1. A method for using a handheld printing device to print an image onto a medium, wherein the image is printed onto the medium based on a print head of the handheld printing device being moved in a back and forth motion over the medium, the method comprising:

in a first motion, of the back and forth motion, of the print head over a surface of the medium,

depositing, via the print head, a substance onto the surface of a medium at a first location on the medium,

determining a first tilt value of the print head relative to the surface of the print medium at the first location, and

storing the first tilt value of the print head relative to the surface of the print head medium at the first location; and

in a second motion, of the back and forth motion, of the print head over the surface of the medium,

determining a second tilt value of the print head relative to the surface of the print medium at the first location;

performing a comparison of the first tilt value with the second tilt value; and

during the second motion, selectively depositing the substance onto the surface of the medium at the first location based on the comparison of the first tilt value with the second tilt value.

2. The method of claim 1, wherein performing the comparison of the first tilt value with the second tilt value comprises determining whether a difference between (i) the first tilt value and (ii) the second tilt value is less than a predetermined value.

3. The method of claim 1, wherein selectively depositing the substance onto the surface of the medium is further based on image data of the image to be printed on the surface of the medium.
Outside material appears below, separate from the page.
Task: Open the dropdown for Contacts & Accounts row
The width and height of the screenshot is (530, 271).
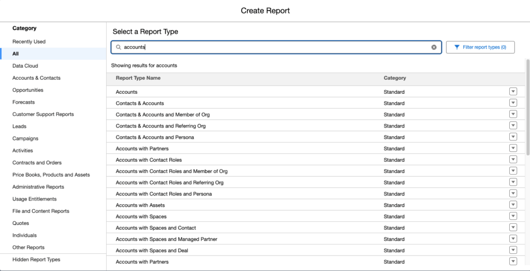Action: click(x=513, y=103)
4. The method of claim 1, wherein selectively depositing the substance onto the surface of the medium comprises refraining from depositing the substance onto the surface of the medium at the first location when the comparison indicates that a distance between the print head and the surface of the print medium is greater than a predetermined distance.

5. An apparatus, comprising:

a print head configured to deposit a print substance onto a surface of a print medium;

a control block configured to control the print head to print an image onto a medium using a back-and-forth motion over the medium, the control block further configured to:

in a first motion, of the back-and-forth motion, of the print head over a surface of the medium,

determine a first tilt value of the print head relative to the surface of the print medium at a first location, and

store the first tilt value of the print head relative to the surface of the print head medium; and

determine a second tilt value of the print head relative to the surface of the print medium at the first location;

perform a comparison of the first tilt value with the second tilt value; and

selectively deposit the substance onto the surface of the medium at the first location based on the comparison of the first tilt value with the second tilt value.

6. The apparatus of claim 5, wherein control block is further configured to perform the comparison of the first tilt value with the second tilt value based on a difference between (i) the first tilt value and (ii) the second tilt value is less than a predetermined value.

7. The apparatus of claim 5, wherein the selectively deposition of the substance onto the surface of the medium is further based on image data of the image to be printed on the surface of the medium.

8. The apparatus of claim 5, wherein the control block is further configured to refrain from depositing the substance onto the surface of the medium at the first location when the comparison indicates that a distance between the print head and the surface of the print medium is greater than a predetermined distance.